At the Evans School, graduate students aided by faculty members and community stakeholders will research the prize philanthropy model, producing ideas and criteria for judging new X Prizes in space and ocean exploration, life sciences, energy and the environment, education and global development.

“The X Prize laboratory here at the UW will tap into Evans School strengths in interdisciplinary public policy as well as regional strengths in science, technology and business management,” said Sandra O. Archibald, dean of the Evans School.

This collaboration is the second X Prize lab in the U.S; the first is at the Massachusetts Institute of Technology.

“The UW is a leading public research university, so work with the X Prize is appropriate,” said Ann Bostrom, a professor and associate dean for research at the Evans School. “The UW is strong in science and technology and has an internationally recognized policy program. Work with the X Prize Foundation also fits very well with the Evans School’s interest in philanthropy; the school operates the Nancy Bell Evans Center on Nonprofits and Philanthropy.”

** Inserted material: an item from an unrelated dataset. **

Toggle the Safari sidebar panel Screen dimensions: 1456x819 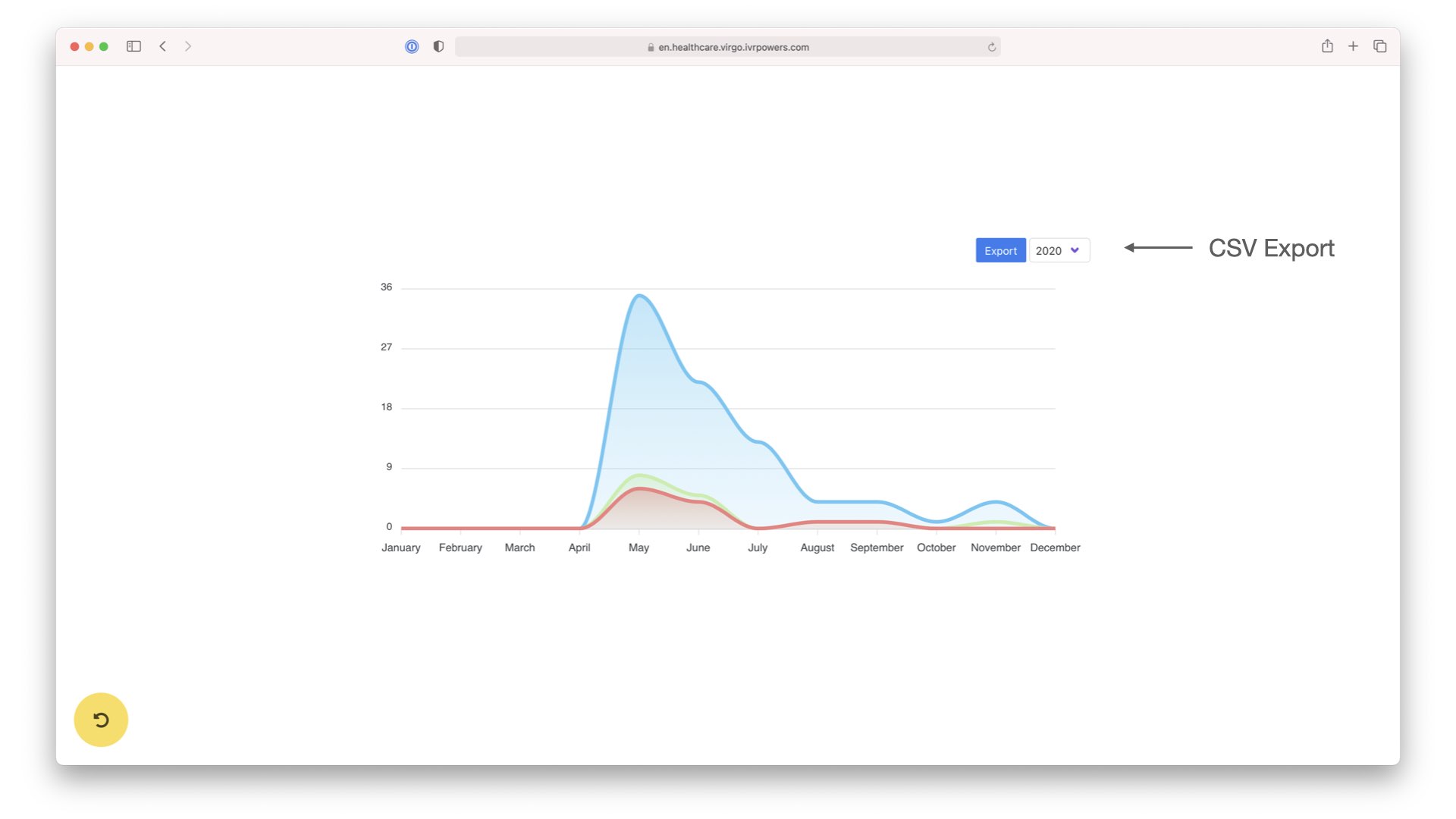(x=133, y=46)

“We want to create innovative ways for students to approach problems and the Evans School is the perfect place to do it,” said X Prize Foundation spokesman Michael Timmons. “We believe that in the X Prize laboratory, UW students will extend the idea of incentivized problem solving.”

Nelson Del Rio, a UW graduate and principal in the real estate development and investment company Sonnenblick Del Rio, based in Los Angeles, helped bring about the partnership between Evans School and the X Prize Foundation. “The Evans School is a national leader in policy issues,” Del Rio said. “I believe it is the ideal home for the X Prize laboratory because of leadership, faculty, and students who understand the importance of incentives in solving complicated problems.”

The first X Prize laboratory at the UW will begin in January 2010. At the end of each quarter-long lab, students will present their ideas to senior X Prize Foundation leaders and members of its board of trustees.

According to U.S. News & World Report, the Evans School is ranked 12th among American schools of public affairs, fifth in nonprofit management and fourth in environmental policy and management.